The formulation of these issues was criticized by the Respondents in their own (Respondents’) brief and reformulated same. The three issues as formulated are as hereunder:
“1. Whether the Court of Appeal was right not to have reversed the order of the learned trial judge consolidating the two suits.
2. Did the Court of Appeal properly determine the issue of inordinate delay at the trial and the consequent miscarriage of justice raised before it and if it did not, whether the Appellants have suffered a miscarriage of justice thereby to warrant a reversal of the decisions of the decisions of the lower courts
3. Whether the Respondents adduced sufficient credible evidence to entitle them to judgment for title, damages for trespass and injunction.”

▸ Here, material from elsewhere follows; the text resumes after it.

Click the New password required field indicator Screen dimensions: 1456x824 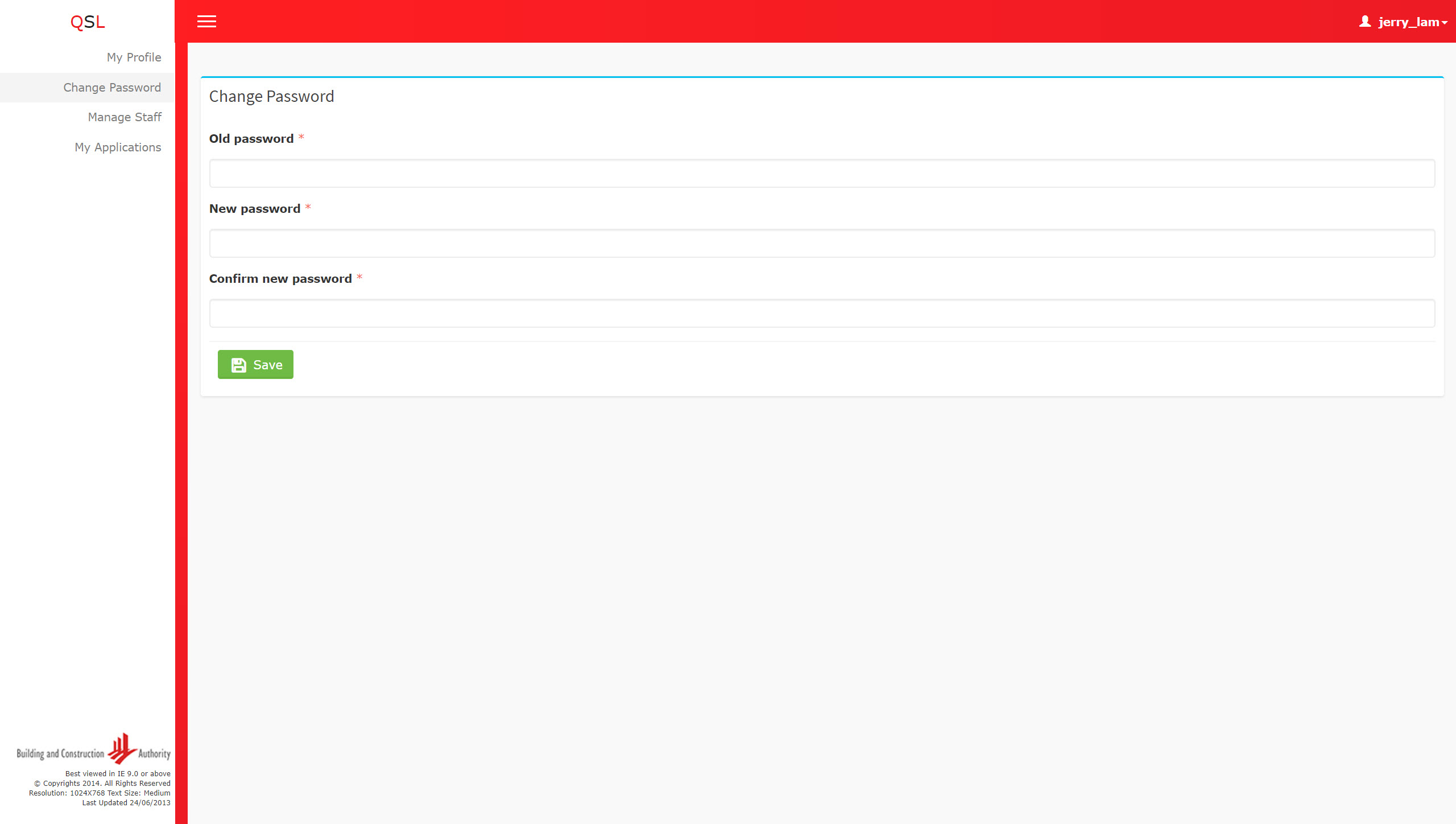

I have considered the criticisms and I think they are well placed. Having regard, however, to the wording of ground 4 of the grounds of appeal on which issue 1 is based and the arguments advanced in the Appellants’ brief, I would retain issue 1 as framed by the Appellants but would adopt issue 2 as framed by the Respondents. Both parties agreed on the wording of issue 3. Consequently this appeal will be considered by me on the following questions:
1. Whether the Court of Appeal was right in upholding the order for consolidation of the suits made by the trial Court when on the evidence the identities of the land in dispute in the various suits were not proved to be identical.
2. Did the Court of Appeal properly determine the issue of inordinate delay at the trial and the consequent miscarriage of justice raised before it and if it did not whether the Appellants have suffered a miscarriage of justice thereby to warrant a reversal of the decisions of the lower counts
3. Whether the Respondents adduced sufficient credible evidence to entitle them to judgment for title, damages for trespass and injunction.

Question I:
As earlier mentioned in this judgment, the application for consolidation was made by the Appellants who claimed in an affidavit by one of them that the subject matter of the two suits “is the same piece or parcel of land” and that the parties in the two suits are the same who sued in representative capacities. They now complain, after losing, that the trial judge should have revoked the order for consolidation and heard the suits separately. Their reason for this contention is that the identities of the lands involved in the two cases are not the same.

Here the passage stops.